SHOOFLY PIE: A Bug Man Novel
Imagine Jeff Goldblum speaking lines worthy of Indiana Jones. That's the picture I had in my head the whole time I was reading SHOOFLY PIE, a delightful novel that helped launch Howard Publishing's fiction line earlier this year. This intelligent and refreshingly believable murder mystery offers a sometimes yucky look into the work of a forensic entomologist --- in this case, Dr. Nick Polchak, also known as the Bug Man. Polchak is an academic who studies bugs for a living and tends to get into hot water for overstepping his bounds by involving himself in pesky little extracurricular activities like murder investigations.
Shipped off to the backwater of North Carolina, where his superiors figure he'll stay out of trouble for the summer, Polchak is drawn into another sticky situation by a woman whose good friend's death has been ruled a suicide. She doesn't believe that, of course, and turns to Polchak for help, which makes more sense than it sounds. What ensues is a story of intrigue and misunderstandings, and all manner of entomological mayhem.
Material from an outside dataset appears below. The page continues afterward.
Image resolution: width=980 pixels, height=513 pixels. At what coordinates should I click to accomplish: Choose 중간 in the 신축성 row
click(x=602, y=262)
And thankfully, only the merest hint of romantic attraction. Anything more would have been way too predictable, and one of Downs's many strengths as a writer is his unpredictability.
From the opening scene you have this suspicion that SHOOFLY PIE is not going to be your typical Christian novel, although things have improved so dramatically in so short a time on the CBA fiction front that I'm not sure how much longer I can keep comparing new releases to what used to be typical. Downs's opener is as memorable a scene as you'll find anywhere in contemporary fiction, and what's even better, the rest of the book is worthy of his captivating prologue. It's funny, smart, suspenseful, and blessedly free of heavy-handed reminders that this is a "Christian" novel.
And it has characters, starting with Polchak. How Downs managed to create such a distinctive, provocative and believably eccentric character in his first novel is the kind of thing that should be required instruction at writers' conferences. Downs should also teach a course or ten on writing dialogue --- he has that pretty much perfected.
The guy --- Polchak, that is --- just won't let go once he settles into your imagination. He's self-absorbed and irritating and likeable in that exasperating way that annoying but charming people seem to somehow master. His thinking is so intertwined with his work that he describes people and their habits in entomological terms, and he does it so unselfconsciously that it's simply hilarious.
Which brings up another point: Never does Downs's writing seem forced. All the elements that make for good fiction --- among them, memorable characters, a colorful setting, a riveting plot and believable dialogue --- come together seamlessly in this book. There's a flow to the story that makes for a genuinely enjoyable reading experience.
About the Jeff Goldblum/Indiana Jones connection: Polchak's wisecracks, comebacks and observations about the human condition could have come straight from the mouth of Jones, which is not so surprising considering that, like Jones, he's an academic who gets caught up in an adventure of sorts. Physically, he's Jeff Goldblum. And if that leaves you with the impression that reading SHOOFLY PIE tends to conjure up cinematic images, well, you'd be right. And that's because this is one book that would make a terrific movie.
And yes, this is the first novel in the Bug Man series. There's more to come, and that is very, very good news.